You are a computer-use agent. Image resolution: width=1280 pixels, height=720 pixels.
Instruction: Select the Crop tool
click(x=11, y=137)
..............................
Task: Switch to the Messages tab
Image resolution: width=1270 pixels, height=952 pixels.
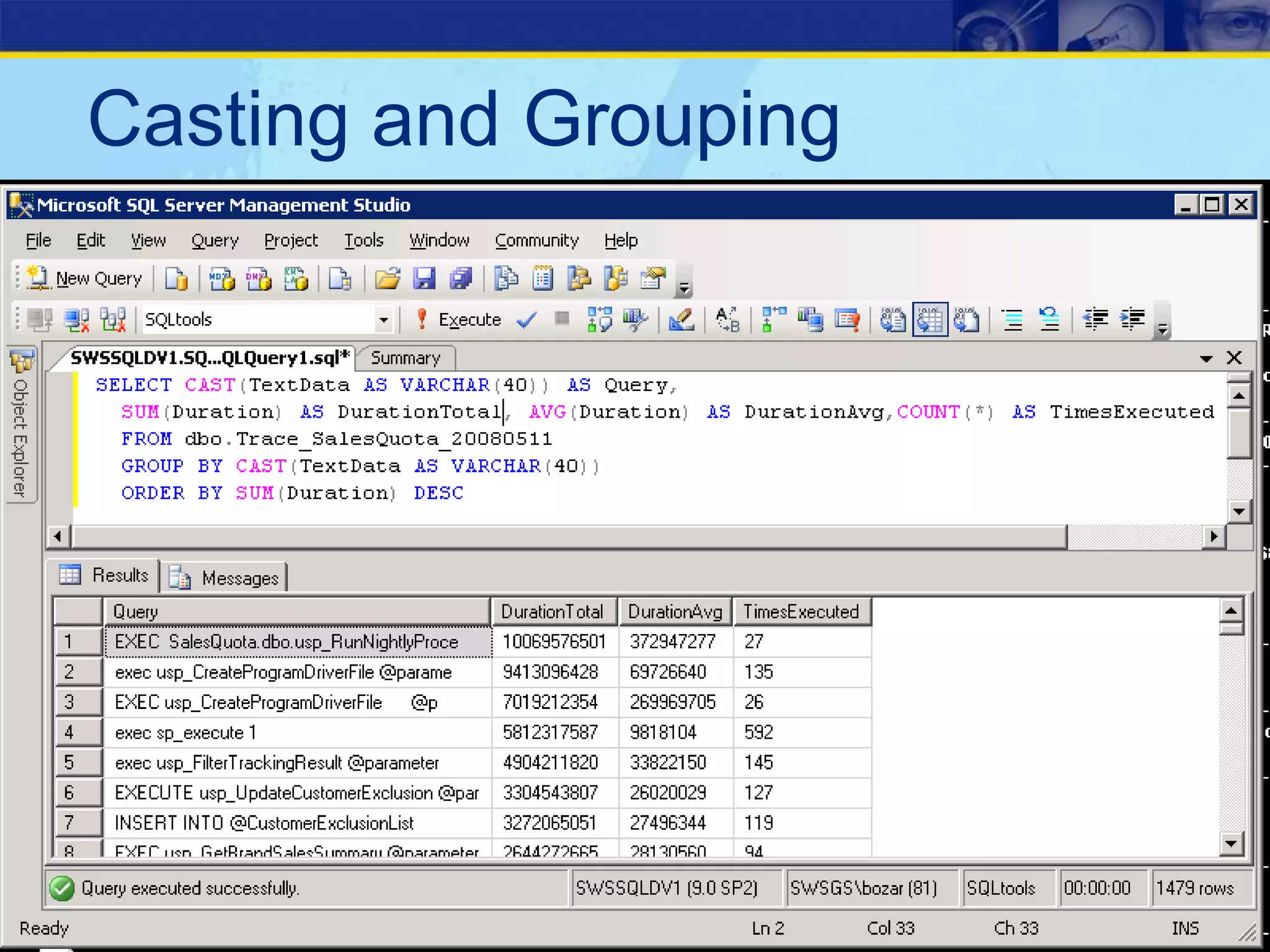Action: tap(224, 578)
..............................
** Task instructions **
Update the material starting at the line that has "Task: Switch to the Messages tab" and ending after the line that has "Action: tap(224, 578)". Reproduce only those lines with "Messages" replaced by "Contacts", leave everything else unchanged, and omit the pictures.

** Solution to this task **
Task: Switch to the Contacts tab
Image resolution: width=1270 pixels, height=952 pixels.
Action: tap(224, 578)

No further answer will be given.